Salesforce is signaling that it's willing to play the multi-cloud game for its own infrastructure and craft broader partnerships that are likely to give it some pricing breaks.
As Dreamforce kicks off this week in San Francisco, we're likely to hear about new services, capabilities and customer innovation and pep talks. I would find a session on how Salesforce manages its own infrastructure far more interesting.
Let's connect some multi-cloud dots with a dash of informed speculation.
- Last week, Salesforce said its Marketing Cloud will make use of Microsoft Azure. That move is a bit of a shocker considering Salesforce and Microsoft compete heavily on the CRM front. Then again, it's not like Salesforce is putting its sales and service clouds on Azure. For good measure, Microsoft and Salesforce said they will integrate and share Salesforce CRM records within Microsoft Teams similar to how Slack and Salesforce hook up.
- In July, Salesforce cut a deal with Alibaba Cloud to extend services into China.
- In November 2017 at Dreamforce, Salesforce announced a partnership with Google Cloud. Under that partnership, Salesforce said it would use G Suite and jointly market it to customers. Salesforce named Google Cloud a preferred cloud provider and use it for international expansion. Google's analytics services also were tied to Salesforce's marketing and sales platforms. Also last week, Salesforce's Mulesoft announced integration with Google Cloud Platform's BigQuery, which is used by large enterprises for analytics.
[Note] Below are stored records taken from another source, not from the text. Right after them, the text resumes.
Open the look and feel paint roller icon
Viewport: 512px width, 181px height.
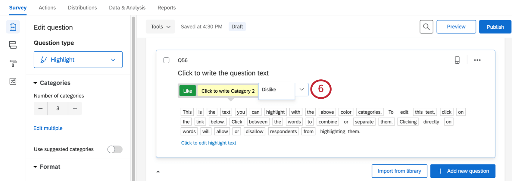(13, 63)
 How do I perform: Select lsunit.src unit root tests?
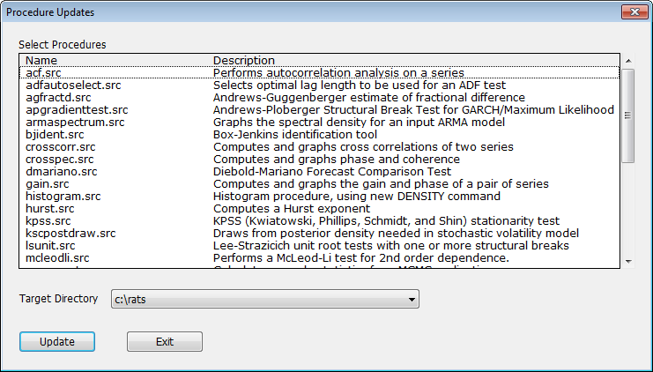pos(51,245)
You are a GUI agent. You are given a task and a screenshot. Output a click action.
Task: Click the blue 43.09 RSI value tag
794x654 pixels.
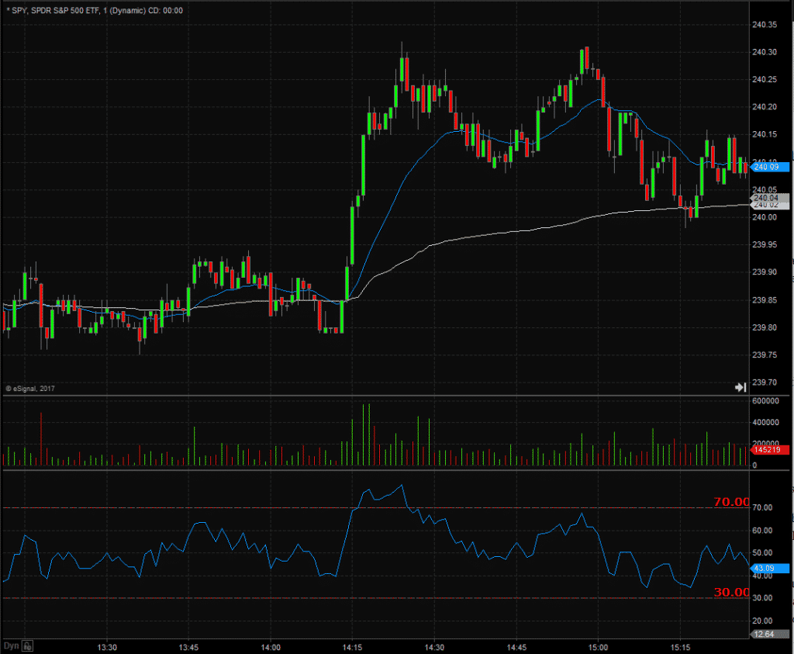[768, 569]
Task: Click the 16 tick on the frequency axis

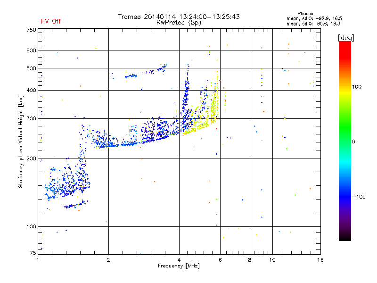Action: click(320, 260)
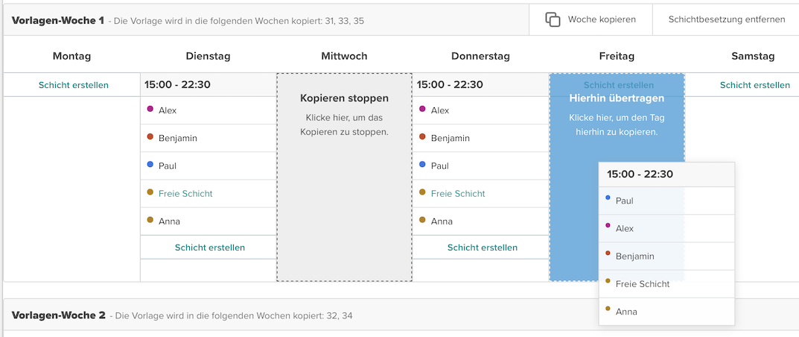The height and width of the screenshot is (337, 799).
Task: Click Schicht erstellen under Donnerstag's shift list
Action: tap(482, 248)
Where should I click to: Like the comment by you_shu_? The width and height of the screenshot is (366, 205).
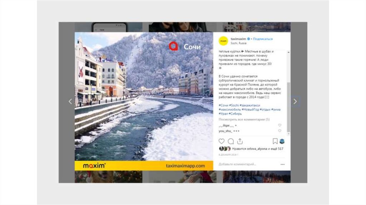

- In 2016, Salesforce made Amazon Web Services its preferred infrastructure vendor and disclosed that it had an agreement with "a third-party provider for certain infrastructure services for a period of four years." Under that agreement, Salesforce was expected to pay this third-party provider (read AWS) $126 million in fiscal 2020. Salesforce and AWS expanded the partnership a bit in 2018. Salesforce will report its fiscal 2020 third-quarter results Dec. 3 and have an investor day next week.
Is it a coincidence that Salesforce has deals with Google Cloud and Microsoft Azure just as its initial agreement with AWS comes to a close? Hell no. What Salesforce is doing has to be in the multi-cloud playbook somewhere.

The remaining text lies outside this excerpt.